In der Fledermauskammer wird etwa ein Drittel des Tunnelquerschnitts bis unter den Gewölbescheitel druckdicht abgegrenzt, sodass dieses verbleibende Raumvolumen weiterhin komplett den Fledermäusen vorbehalten bleibt. „Dort werden sie vom Zugverkehr nicht gestört“, sagt Holger Schwolow. Zahlreiche weitere Vorbereitungen, wie extra wieder geöffnete Mauerfugen oder nun eingebaute Hohlblocksteine, sollen den Tieren in diesem Längsabschnitt des Tunnels noch besseren Lebensraum bieten als bisher.

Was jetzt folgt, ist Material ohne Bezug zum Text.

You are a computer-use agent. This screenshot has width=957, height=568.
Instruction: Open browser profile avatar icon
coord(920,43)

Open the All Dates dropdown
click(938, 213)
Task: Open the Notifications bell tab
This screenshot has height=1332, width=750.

Der Tunnel wird zur „Fledi-Disco“

Die neue Kammer könnte sogar ein Prototyp für ähnliche Fälle sein, wenn die Verhältnisse vergleichbar sind, sagt Renate Fischer vom Nabu Calw. „Wir sind sehr froh, dass die Diskussion letztlich mit diesen Kompromissen einen sehr guten Abschluss gefunden hat.“ Ob die Tiere das auch so sehen, wird sich noch zeigen. Denn laut Renate Fischer bildet ein alter Eisenbahntunnel, vor allem mit dieser Dimension wie in Hirsau, nicht nur ein sehr wertvolles Winterquartier, sondern im Herbst auch „einen fantastischen Schwärmplatz für die Fledermäuse, das ist wie eine Art Fledi-Disco!“ Denn da gehe es wie im richtigen Leben auch bei den Fledertieren um Sozialkontakte und Partnersuche. „Es überwintern hier vielleicht 700 Tiere, aber in der Schwärmphase tummeln sich Tausende.“

Da den Tieren selbst mit der neuen Lösung nur noch ein Teil ihres ursprünglichen Lebensraums zur Verfügung steht, wurde zusätzlich nahe dem Tunnel noch ein Ersatzquartier angelegt. „Auch wenn Fledermäuse sehr standorttreu sind, sind die Jungtiere auch neugierig und haben das Ausweichquartier bereits erkundet“, sagt Renate Fischer. „Die ersten Exemplare wurden hier im vergangenen Winter schon gezählt.“

Genug Platz für eine Elektrifizierung

Im Hirsau-Tunnel selbst sei trotz der großen Kammer immer noch genügend Platz für den vorgeschriebenen Fluchtweg, betont Schwolow, „sogar für eine mögliche spätere Elektrifizierung der Bahnstrecke mithilfe einer Deckenstromschiene im Tunnel“. Das ist bedeutsam, da in dem gemeinsamen Eckpunktepapier unter anderem vom Verband Region Stuttgart und dem Kreis Calw vorgesehen ist, dass die Bahnstrecke nach Calw langfristig elektrifiziert und damit für S-Bahnen befahrbar werden soll. Die Hesse-Bahn wäre damit nur eine Zwischenlösung, bis Calw irgendwann ins Stuttgarter S-Bahn-Netz integriert werden kann.